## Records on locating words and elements
+++

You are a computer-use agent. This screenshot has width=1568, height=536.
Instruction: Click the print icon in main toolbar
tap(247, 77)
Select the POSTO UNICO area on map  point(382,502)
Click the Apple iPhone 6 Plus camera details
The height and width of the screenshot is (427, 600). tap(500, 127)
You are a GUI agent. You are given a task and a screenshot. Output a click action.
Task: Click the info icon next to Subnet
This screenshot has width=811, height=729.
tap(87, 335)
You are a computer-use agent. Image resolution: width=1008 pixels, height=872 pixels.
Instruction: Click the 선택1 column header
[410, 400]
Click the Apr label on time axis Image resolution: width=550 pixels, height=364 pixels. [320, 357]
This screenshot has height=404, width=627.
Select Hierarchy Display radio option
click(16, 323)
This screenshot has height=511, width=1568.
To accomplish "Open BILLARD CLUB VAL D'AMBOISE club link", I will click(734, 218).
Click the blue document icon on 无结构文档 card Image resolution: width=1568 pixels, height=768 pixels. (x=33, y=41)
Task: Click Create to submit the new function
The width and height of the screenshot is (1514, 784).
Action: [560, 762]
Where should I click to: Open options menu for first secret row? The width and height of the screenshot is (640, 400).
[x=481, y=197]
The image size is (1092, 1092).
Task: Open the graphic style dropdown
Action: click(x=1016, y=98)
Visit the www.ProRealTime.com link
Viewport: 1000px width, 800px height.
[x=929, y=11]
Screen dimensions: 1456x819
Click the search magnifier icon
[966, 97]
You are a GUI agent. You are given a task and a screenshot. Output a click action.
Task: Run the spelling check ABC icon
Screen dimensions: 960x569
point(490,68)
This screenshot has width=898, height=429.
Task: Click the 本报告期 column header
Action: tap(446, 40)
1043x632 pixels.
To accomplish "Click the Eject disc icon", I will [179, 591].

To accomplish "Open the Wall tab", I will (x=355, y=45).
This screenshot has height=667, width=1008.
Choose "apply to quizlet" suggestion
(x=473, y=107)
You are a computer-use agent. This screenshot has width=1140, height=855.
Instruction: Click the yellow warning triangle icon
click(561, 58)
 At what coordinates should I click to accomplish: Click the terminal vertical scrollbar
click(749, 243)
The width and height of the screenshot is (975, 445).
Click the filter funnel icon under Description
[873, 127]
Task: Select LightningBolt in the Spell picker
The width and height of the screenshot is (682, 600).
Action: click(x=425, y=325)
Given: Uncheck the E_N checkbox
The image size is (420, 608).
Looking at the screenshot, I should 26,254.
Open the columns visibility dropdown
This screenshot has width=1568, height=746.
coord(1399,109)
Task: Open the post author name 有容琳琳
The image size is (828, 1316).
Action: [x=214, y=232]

+++

## Requirement
Put every line of the records above into a Markdown table with the columns No. and Line. Number the rows in order and leave out blank lines.

## Completed exercise
| No. | Line |
|---|---|
| 1 | You are a computer-use agent. This screenshot has width=1568, height=536. |
| 2 | Instruction: Click the print icon in main toolbar |
| 3 | tap(247, 77) |
| 4 | Select the POSTO UNICO area on map  point(382,502) |
| 5 | Click the Apple iPhone 6 Plus camera details |
| 6 | The height and width of the screenshot is (427, 600). tap(500, 127) |
| 7 | You are a GUI agent. You are given a task and a screenshot. Output a click action. |
| 8 | Task: Click the info icon next to Subnet |
| 9 | This screenshot has width=811, height=729. |
| 10 | tap(87, 335) |
| 11 | You are a computer-use agent. Image resolution: width=1008 pixels, height=872 pixels. |
| 12 | Instruction: Click the 선택1 column header |
| 13 | [410, 400] |
| 14 | Click the Apr label on time axis Image resolution: width=550 pixels, height=364 pixels. [320, 357] |
| 15 | This screenshot has height=404, width=627. |
| 16 | Select Hierarchy Display radio option |
| 17 | click(16, 323) |
| 18 | This screenshot has height=511, width=1568. |
| 19 | To accomplish "Open BILLARD CLUB VAL D'AMBOISE club link", I will click(734, 218). |
| 20 | Click the blue document icon on 无结构文档 card Image resolution: width=1568 pixels, height=768 pixels. (x=33, y=41) |
| 21 | Task: Click Create to submit the new function |
| 22 | The width and height of the screenshot is (1514, 784). |
| 23 | Action: [560, 762] |
| 24 | Where should I click to: Open options menu for first secret row? The width and height of the screenshot is (640, 400). |
| 25 | [x=481, y=197] |
| 26 | The image size is (1092, 1092). |
| 27 | Task: Open the graphic style dropdown |
| 28 | Action: click(x=1016, y=98) |
| 29 | Visit the www.ProRealTime.com link |
| 30 | Viewport: 1000px width, 800px height. |
| 31 | [x=929, y=11] |
| 32 | Screen dimensions: 1456x819 |
| 33 | Click the search magnifier icon |
| 34 | [966, 97] |
| 35 | You are a GUI agent. You are given a task and a screenshot. Output a click action. |
| 36 | Task: Run the spelling check ABC icon |
| 37 | Screen dimensions: 960x569 |
| 38 | point(490,68) |
| 39 | This screenshot has width=898, height=429. |
| 40 | Task: Click the 本报告期 column header |
| 41 | Action: tap(446, 40) |
| 42 | 1043x632 pixels. |
| 43 | To accomplish "Click the Eject disc icon", I will [179, 591]. |
| 44 | To accomplish "Open the Wall tab", I will (x=355, y=45). |
| 45 | This screenshot has height=667, width=1008. |
| 46 | Choose "apply to quizlet" suggestion |
| 47 | (x=473, y=107) |
| 48 | You are a computer-use agent. This screenshot has width=1140, height=855. |
| 49 | Instruction: Click the yellow warning triangle icon |
| 50 | click(561, 58) |
| 51 |  At what coordinates should I click to accomplish: Click the terminal vertical scrollbar |
| 52 | click(749, 243) |
| 53 | The width and height of the screenshot is (975, 445). |
| 54 | Click the filter funnel icon under Description |
| 55 | [873, 127] |
| 56 | Task: Select LightningBolt in the Spell picker |
| 57 | The width and height of the screenshot is (682, 600). |
| 58 | Action: click(x=425, y=325) |
| 59 | Given: Uncheck the E_N checkbox |
| 60 | The image size is (420, 608). |
| 61 | Looking at the screenshot, I should 26,254. |
| 62 | Open the columns visibility dropdown |
| 63 | This screenshot has width=1568, height=746. |
| 64 | coord(1399,109) |
| 65 | Task: Open the post author name 有容琳琳 |
| 66 | The image size is (828, 1316). |
| 67 | Action: [x=214, y=232] |